-- Supplied data follows --
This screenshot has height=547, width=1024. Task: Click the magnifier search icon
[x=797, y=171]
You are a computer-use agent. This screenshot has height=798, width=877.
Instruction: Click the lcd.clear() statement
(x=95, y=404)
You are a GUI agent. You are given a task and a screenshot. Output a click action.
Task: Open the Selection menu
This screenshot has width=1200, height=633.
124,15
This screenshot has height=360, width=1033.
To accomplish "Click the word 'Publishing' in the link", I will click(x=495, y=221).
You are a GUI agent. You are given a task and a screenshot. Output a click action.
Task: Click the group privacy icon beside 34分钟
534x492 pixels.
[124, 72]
-- Supplied data concluded --
■ Task prompt:
When you copy the material, keep every line exactly as it stands.

■ Problem solution:
This screenshot has height=547, width=1024. Task: Click the magnifier search icon
[x=797, y=171]
You are a computer-use agent. This screenshot has height=798, width=877.
Instruction: Click the lcd.clear() statement
(x=95, y=404)
You are a GUI agent. You are given a task and a screenshot. Output a click action.
Task: Open the Selection menu
This screenshot has width=1200, height=633.
124,15
This screenshot has height=360, width=1033.
To accomplish "Click the word 'Publishing' in the link", I will click(x=495, y=221).
You are a GUI agent. You are given a task and a screenshot. Output a click action.
Task: Click the group privacy icon beside 34分钟
534x492 pixels.
[124, 72]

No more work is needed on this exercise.